↓↓↓
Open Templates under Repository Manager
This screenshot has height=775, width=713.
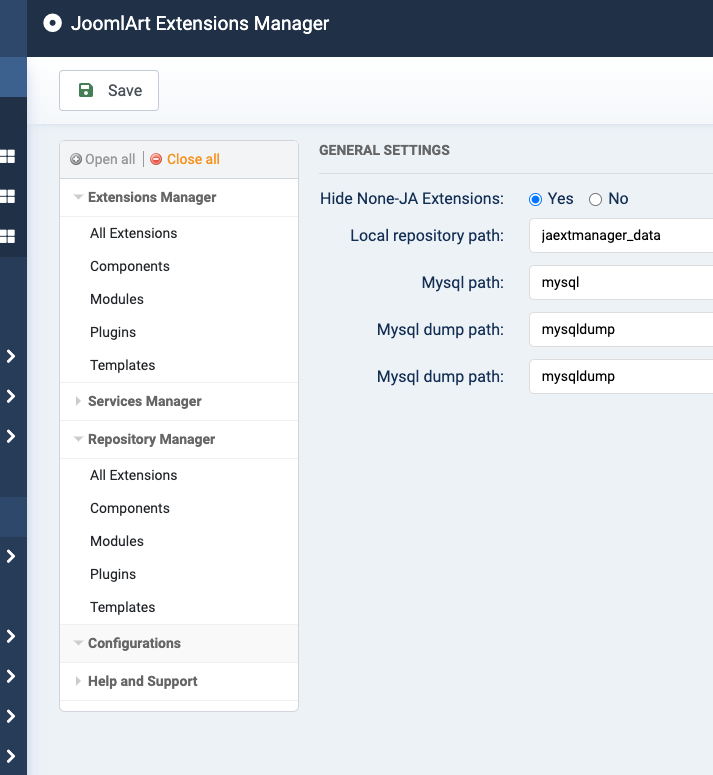coord(122,607)
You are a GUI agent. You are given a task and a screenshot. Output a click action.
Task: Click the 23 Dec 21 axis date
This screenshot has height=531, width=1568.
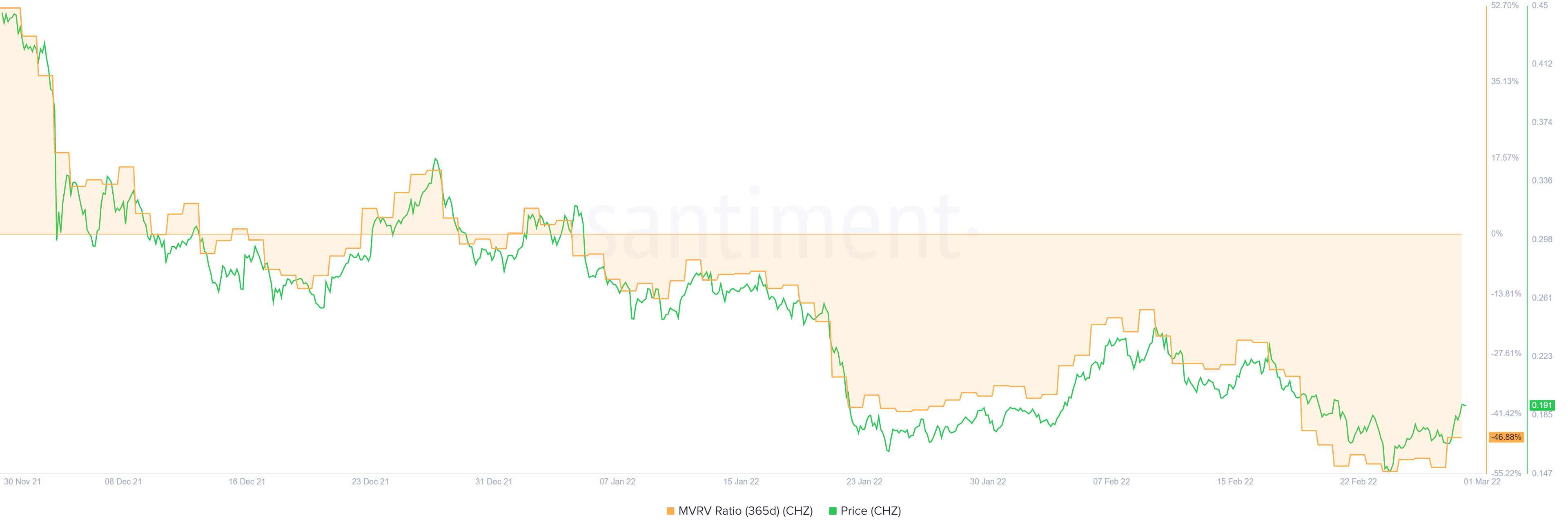[x=370, y=482]
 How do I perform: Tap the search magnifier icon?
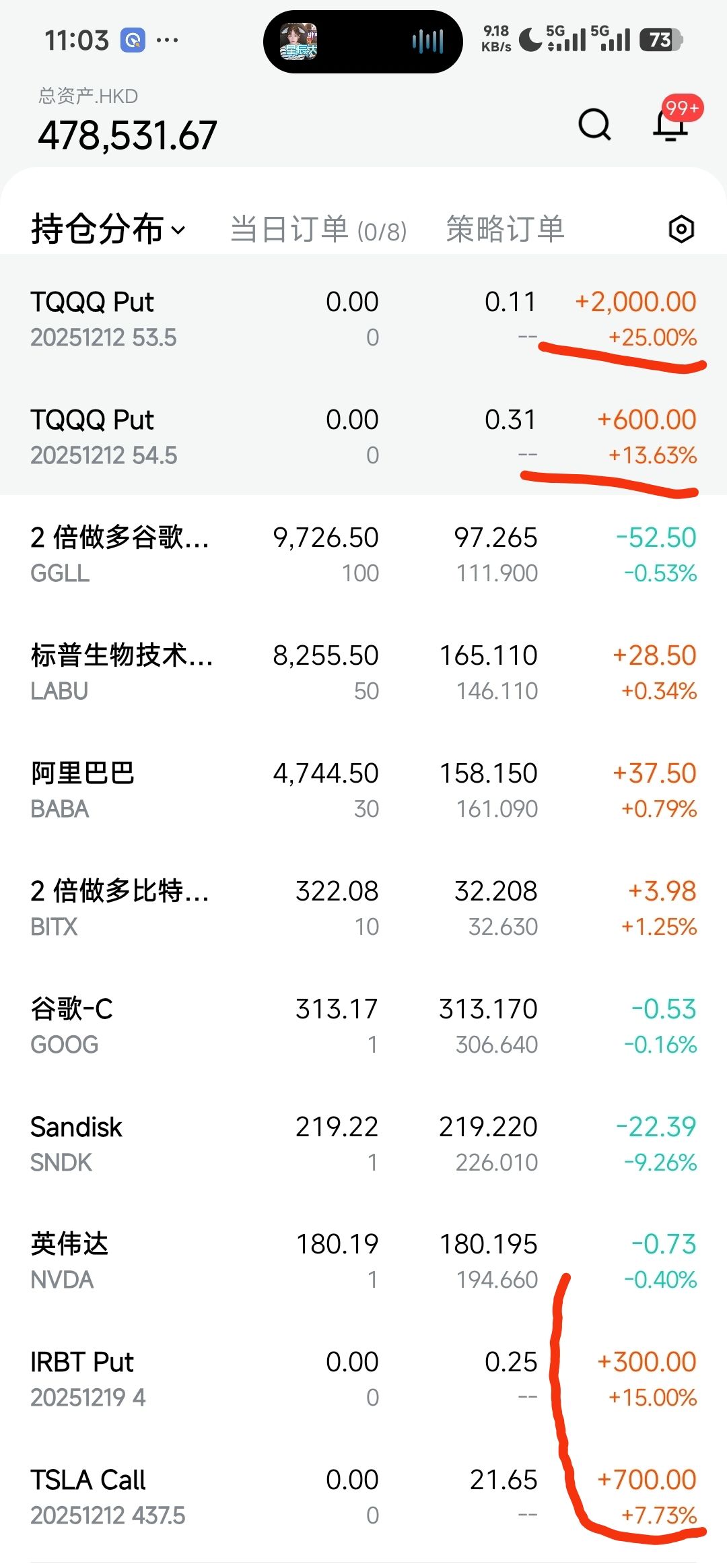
↑↑↑
**ASSIGNED TASK:** Exact copy required, pictures excluded: the lines from the one holding "You are a GUI" through the last line of the data, both ends included.

**PROBLEM SOLUTION:**
You are a GUI agent. You are given a task and a screenshot. Output a click action.
Task: Click the 23 Dec 21 axis date
This screenshot has height=531, width=1568.
[x=370, y=482]
 How do I perform: Tap the search magnifier icon?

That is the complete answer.